# I’m mesmerized by you!



## Hellriser

Hi everyone….well first of all,I’m a visitor of this site for a few months…and it really helped me a lot learning a bit of Romanian….and thanks to that I made a couple of friends in Romania…and well…I found out a very special girl…so that’s why I’m posting for the first time…hopping that someone could help me translating a few sentences…I would love to surprise her! So..I appreciate all your help! Multumesc!

Can someone help me translate!

I’m mesmerized by you!
I’m totally hypnotised by your enormous and astonishing beauty!
I’m addicted in you….
Your presence swim in my blood
I would love to drown myself in the sweet darkness of you amazing dark eyes, my Dark girl….

THANKS A LOT!


----------



## Kraus

Bem-vindo! 

The first two sentence could be (but wait for confirmations of the natives!):

Sunt fermecat de tine!
Sunt total hipnotizat de frumuseţea ta enormă şi extraordinară!


----------



## Hellriser

Thanks a lot for your time and for your help! I really appreciate it…
Hope someone could help me with the others….


----------



## ancuta

I kinda changed your sentences a bit to make them sound better in Romanian. Also, since I'm a girl, they are closer to what I would like to hear.

I’m mesmerized by you!
"M-ai fermecat!"
 
I’m totally hypnotised by your enormous and astonishing beauty!
"M-ai hipnotizat cu imensa ta frumusete interioara si exterioara!" (means "you hypnotised me with your immense interior and exterior beauty")

I’m addicted to you
"Esti ca un drog pentru mine."

* [Required tasks]:
• a. List every Romanian sentence that is offered as a translation in the translation thread.
• b. For each statement, say whether it agrees with the translation thread, and quote the words that decide it: (i) Kraus offers translations for all five of the requested sentences. (ii) ancuta says the sentences were changed to sound better in Romanian. (iii) Hellriser says this is a first post on the site.
• c. Copy the passage of the translation thread between "Hi everyone….well first" and "my Dark girl….", inclusive, word for word.
Base your answers on the translation thread alone.

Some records
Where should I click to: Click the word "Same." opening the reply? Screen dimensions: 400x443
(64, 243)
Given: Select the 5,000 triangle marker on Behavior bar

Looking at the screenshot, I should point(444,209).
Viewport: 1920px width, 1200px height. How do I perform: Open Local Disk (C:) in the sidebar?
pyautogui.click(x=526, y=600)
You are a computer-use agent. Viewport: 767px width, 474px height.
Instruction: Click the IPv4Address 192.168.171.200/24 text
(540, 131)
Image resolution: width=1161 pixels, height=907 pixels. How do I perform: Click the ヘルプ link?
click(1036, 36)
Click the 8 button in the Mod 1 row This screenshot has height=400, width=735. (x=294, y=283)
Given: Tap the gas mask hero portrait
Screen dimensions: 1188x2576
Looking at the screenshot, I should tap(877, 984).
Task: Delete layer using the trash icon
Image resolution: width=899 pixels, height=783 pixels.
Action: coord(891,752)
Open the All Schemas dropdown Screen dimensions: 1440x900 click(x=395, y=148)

* [Solutions per task]:
• a.
- "Sunt fermecat de tine!"
- "Sunt total hipnotizat de frumuseţea ta enormă şi extraordinară!"
- "M-ai fermecat!"
- "M-ai hipnotizat cu imensa ta frumusete interioara si exterioara!"
- "Esti ca un drog pentru mine."

• b.
(i) No: "The first two sentence could be (but wait for confirmations of the natives!):"
(ii) Yes: "I kinda changed your sentences a bit to make them sound better in Romanian."
(iii) Yes: "so that’s why I’m posting for the first time"

• c.
Hi everyone….well first of all,I’m a visitor of this site for a few months…and it really helped me a lot learning a bit of Romanian….and thanks to that I made a couple of friends in Romania…and well…I found out a very special girl…so that’s why I’m posting for the first time…hopping that someone could help me translating a few sentences…I would love to surprise her! So..I appreciate all your help! Multumesc!

Can someone help me translate!

I’m mesmerized by you!
I’m totally hypnotised by your enormous and astonishing beauty!
I’m addicted in you….
Your presence swim in my blood
I would love to drown myself in the sweet darkness of you amazing dark eyes, my Dark girl….